Dulu, semasa KH Abdurrahman Wahid atau Gus Dur masih sugeng, utamanya periode beliau menjadi ketua umum PBNU, yakni 1984-1999, ada lelucon begini, “Tak ada yang mengalahkan kesibukan Gus Dur, kecuali Malaikat yang paling sibuk.” Itu saking sibuknya, saking banyaknya tugas yang diamanatkan kepada cucu pendiri NU ini.
Sebagai ketua umum PBNU, jadwal Gus Dur padat merayap. Sebagai cendekiawan, jadwal seminarnya tak terkendali. Sampai-sampai seorang kiai menyebutnya “tukang seminar”. Sebagai pemimpin umat, tamu Gus Dur harus sabar mengantri. Sebagai tokoh pubik, jadwal wawancara dengan media, bikin repot sekretarisnya. Sebagai mubalig, rutenya seperti bus antarkota-antarprovinsi. Pokoknya, sibuknya tidak bisa digambarkan dengan kata-kata, hingga akhirnya muncul lelucon di atas.
Tapi, sesibuk apapun, Gus Dur tetap menulis. Inilah kegiatan yang bikin banyak intelektual geleng-geleng kepala. Sejak muda, Gus Dur rajin sekali menulis dan membaca. Kegiatan itu dilakoninnya hingga keduamatanya tidak terlalu berfungsi dengan baik, bahkan mengalami kebutaan. Sangat beruntung kita memiliki pemimpin seperti beliau, presiden seperti beliau, memiliki ulama seperti beliau, karena jejaknya mudah kita baca, yakni melalui ratusan karya tulisanya. Berikut ini tujuh buku karya Gus Dur yang perlu kita baca denan baik:
Pertama, Islamku, Islam Anda, Islam Kita. Melalui buku ini, Gus Dur mengajak kita untuk, antara lain, untuk menghindari satu sudut pandang saja dalam melihat banyak hal, termasuk dalam melihat agama Islam. Katanya, tidak ada satu Islam, Islam adalah multiwajah, wajah manusiawi.
Pluralitas dalam melihat Islam dan kehidupan, dengan bersandar pada etika dan spiritualitas, itulah yang diusulkan Gus Dur, termasuk untuk mengelola dunia yang terus bergerak ke arah globalisasi untuk perdamaian abadi dan saling menghormati antar bangsa dan antar manusia.
Benang merah pemikiran gus dur terdapat dalam buku ini yaitu penolakannya terhadap formalisasi, ideologisasi, dan syari’atisasi Islam.
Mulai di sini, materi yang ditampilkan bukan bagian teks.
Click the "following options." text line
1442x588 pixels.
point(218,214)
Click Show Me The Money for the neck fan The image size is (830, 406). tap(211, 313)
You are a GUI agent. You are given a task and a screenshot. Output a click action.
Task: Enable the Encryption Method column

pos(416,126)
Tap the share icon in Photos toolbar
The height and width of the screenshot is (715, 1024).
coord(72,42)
Karena “Islamku (Islam Gus Dur)” merupakan hasil dari rentetan pengalaman pribadi yang perlu diketahui oleh orang lain, tetapi tidak dapat dipaksakan kepada orang lain.
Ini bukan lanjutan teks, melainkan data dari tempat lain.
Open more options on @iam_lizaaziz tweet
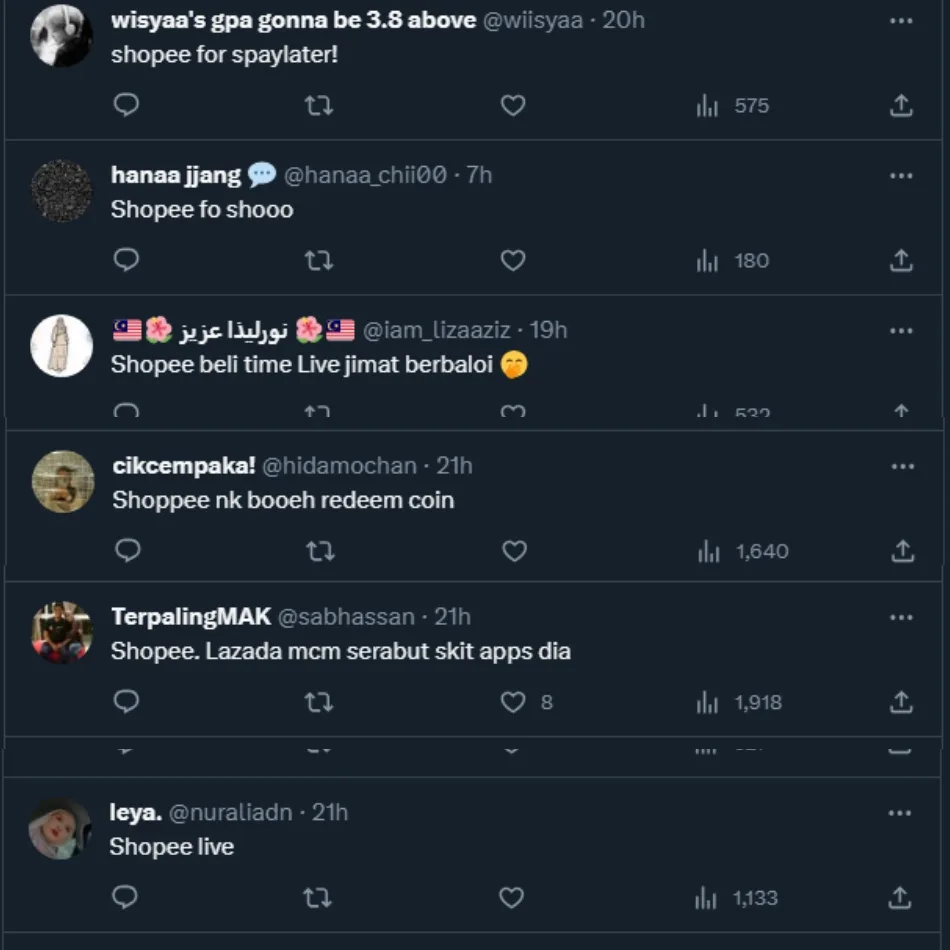Screen dimensions: 950x950 click(x=901, y=331)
Sementara “Islam Anda” merupakan apresiasi gus dur terhadap kepercayaan dan tradisi keagamaan sebagai “kebenaran” yang bukan berangkat dari pengalaman namun berangkat dari keyakinan. Keberagamaan ini diformalisasikan oleh Gus Dur sebagai “Islam Anda” yang perlu diapresiasi, sedangkan “Islam kita” lebih merupakan derivasi keperihatinan terhadap masa depan Islam berdasarkan kepentingan bersama.
Kedua, Pergulatan Negara Agama dan Kebudayaan. Karya ini diterbitkan pada tahun 2001 oleh penerbit Desantara, di dalamnya dijelaskan, negara tidak pernah ada dan tidak seharusnya berhubungan dengan kebudayaan. Karena kebudayaan merupakan seni hidup atau kehidupan sosial manusiawi yang terbangun dari interaksi antar manusia; individu maupun kelompok.
Kebudayaan, kata Gus Dur, adalah representasi emansipasi manusia ke arah yang lebih survive. Intervensi negara atas –meminjam istilah Gus Dur, birokratisasi– kebudayaan hanya akan memutarnya ke arah kebalikan, yakni pembekuan daya cipta masyarakat yang sedang berada dalam perubahan besar-besaran.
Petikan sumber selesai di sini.